Install apt-get on OpenSUSE

安邦 張 picture 安邦 張 · Oct 4, 2012 · Viewed 16.6k times · Source

I have install OpenSUSE. I want to install apt-get on OpenSESU. Than I search on Google, but the result is useless.

Can anyone tell me how to install apt-get on OpenSUSE?

I'm not saying YaST is bad. However I like Ubuntu-Softwere-Center better.

Answer

hsanders picture hsanders · Oct 4, 2012

You can always build the Debian packaging system (dpkg/apt) from source... http://packages.debian.org/stable/admin/apt-src That would be the most straight forward answer to what you're asking. But I would be doing you a huge disservice by not telling you why you shouldn't do that, so I'll do that for you as well. SUSE is built around RPMs and while I like dpkg better than RPM, I would never try to convert an RPM based distro to a debian based distro because they're architected differently.

For starters, SUSE uses a separate and completely different init system, Ubuntu uses Upstart and SUSE uses the old BSD-style init. SUSE stores its libraries in different places and names them differently, that means you'd need to have a different set of libraries to support all of the Ubuntu software you'd install through apt or the software center. Next, there's the fact that apt on ubuntu is designed as a comprehensive package manager, it's meant to manage everything, kernel updates, the boot loader, system configurations... The configuration files will not all be organized the same way between the two distros and so you'll end up with problems for that reason as well.
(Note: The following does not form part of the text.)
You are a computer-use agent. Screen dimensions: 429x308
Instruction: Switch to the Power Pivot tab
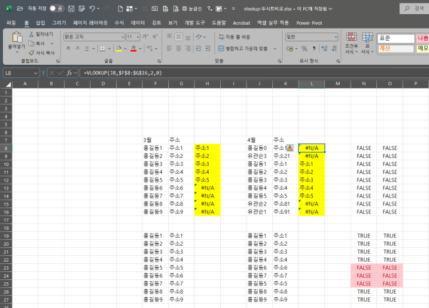coord(309,23)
Sure with enough effort (I'm talking weeks and weeks of converting the distro) you'll eventually make it work, albeit very poorly. If you want to use the Ubuntu software center, just install Ubuntu. You'll never be able to make a package manager from another distro a drop in replacement without a separate set of repositories for packages, that by the way you will have to manage and update from the upstream.